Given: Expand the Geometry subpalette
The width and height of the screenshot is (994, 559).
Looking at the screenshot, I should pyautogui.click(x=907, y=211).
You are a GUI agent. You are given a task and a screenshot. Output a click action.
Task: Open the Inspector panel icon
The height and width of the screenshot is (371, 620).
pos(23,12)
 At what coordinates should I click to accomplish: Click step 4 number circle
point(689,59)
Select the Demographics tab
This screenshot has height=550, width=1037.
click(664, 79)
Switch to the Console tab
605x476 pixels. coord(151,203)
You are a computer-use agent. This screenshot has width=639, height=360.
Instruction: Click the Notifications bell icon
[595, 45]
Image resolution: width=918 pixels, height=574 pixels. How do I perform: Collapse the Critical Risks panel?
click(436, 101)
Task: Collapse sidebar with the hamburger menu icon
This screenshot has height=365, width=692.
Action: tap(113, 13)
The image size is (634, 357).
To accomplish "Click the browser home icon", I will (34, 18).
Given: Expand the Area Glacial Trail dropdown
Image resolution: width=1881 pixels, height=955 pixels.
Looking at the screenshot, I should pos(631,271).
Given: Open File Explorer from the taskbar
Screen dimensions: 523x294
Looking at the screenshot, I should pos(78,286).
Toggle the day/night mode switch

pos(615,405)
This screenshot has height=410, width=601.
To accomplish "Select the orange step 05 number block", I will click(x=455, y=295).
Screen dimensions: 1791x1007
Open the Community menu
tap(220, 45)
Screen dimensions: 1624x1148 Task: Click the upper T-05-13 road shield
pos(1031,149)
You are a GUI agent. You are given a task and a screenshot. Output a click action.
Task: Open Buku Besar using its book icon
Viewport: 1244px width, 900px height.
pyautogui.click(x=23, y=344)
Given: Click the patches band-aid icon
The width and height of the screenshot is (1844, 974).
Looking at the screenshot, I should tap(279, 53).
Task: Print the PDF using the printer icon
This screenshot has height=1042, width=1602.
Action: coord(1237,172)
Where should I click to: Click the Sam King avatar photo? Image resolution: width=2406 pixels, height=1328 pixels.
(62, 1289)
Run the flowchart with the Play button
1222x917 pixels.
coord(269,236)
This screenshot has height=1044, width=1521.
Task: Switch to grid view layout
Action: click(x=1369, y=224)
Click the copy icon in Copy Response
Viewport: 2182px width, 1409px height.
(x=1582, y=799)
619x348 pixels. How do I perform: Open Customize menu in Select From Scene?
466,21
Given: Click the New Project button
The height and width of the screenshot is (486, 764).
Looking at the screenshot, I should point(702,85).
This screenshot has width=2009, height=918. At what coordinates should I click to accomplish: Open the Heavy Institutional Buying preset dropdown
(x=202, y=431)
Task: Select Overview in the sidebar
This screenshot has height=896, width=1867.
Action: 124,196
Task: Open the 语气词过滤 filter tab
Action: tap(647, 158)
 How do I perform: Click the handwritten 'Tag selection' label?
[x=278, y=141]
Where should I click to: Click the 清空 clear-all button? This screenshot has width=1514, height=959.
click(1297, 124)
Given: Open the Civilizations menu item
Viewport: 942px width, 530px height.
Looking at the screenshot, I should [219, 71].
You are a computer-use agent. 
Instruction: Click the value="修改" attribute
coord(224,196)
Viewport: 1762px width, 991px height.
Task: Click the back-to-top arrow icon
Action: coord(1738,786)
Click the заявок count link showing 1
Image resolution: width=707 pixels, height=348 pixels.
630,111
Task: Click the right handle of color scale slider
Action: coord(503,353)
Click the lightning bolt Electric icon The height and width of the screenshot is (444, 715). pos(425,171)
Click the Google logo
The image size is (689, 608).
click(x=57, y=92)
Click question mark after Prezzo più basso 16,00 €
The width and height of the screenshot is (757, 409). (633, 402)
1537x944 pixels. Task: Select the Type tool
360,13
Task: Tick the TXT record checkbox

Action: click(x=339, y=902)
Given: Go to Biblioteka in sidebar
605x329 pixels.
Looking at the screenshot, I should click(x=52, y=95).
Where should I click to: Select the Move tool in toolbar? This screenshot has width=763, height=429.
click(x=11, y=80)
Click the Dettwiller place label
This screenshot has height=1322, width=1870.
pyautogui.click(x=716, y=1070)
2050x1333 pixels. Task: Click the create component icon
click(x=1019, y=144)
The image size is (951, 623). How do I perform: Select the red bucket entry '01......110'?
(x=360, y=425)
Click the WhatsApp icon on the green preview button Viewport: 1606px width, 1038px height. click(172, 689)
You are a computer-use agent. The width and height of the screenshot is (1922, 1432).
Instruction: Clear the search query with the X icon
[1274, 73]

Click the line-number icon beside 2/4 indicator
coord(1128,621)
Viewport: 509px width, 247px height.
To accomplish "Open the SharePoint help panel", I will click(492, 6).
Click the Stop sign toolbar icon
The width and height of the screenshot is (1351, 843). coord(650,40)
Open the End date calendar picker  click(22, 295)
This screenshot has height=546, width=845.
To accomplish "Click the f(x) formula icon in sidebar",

Work request
Answer with a single number: how many lines above hold the word "computer"?

Answer to this task
3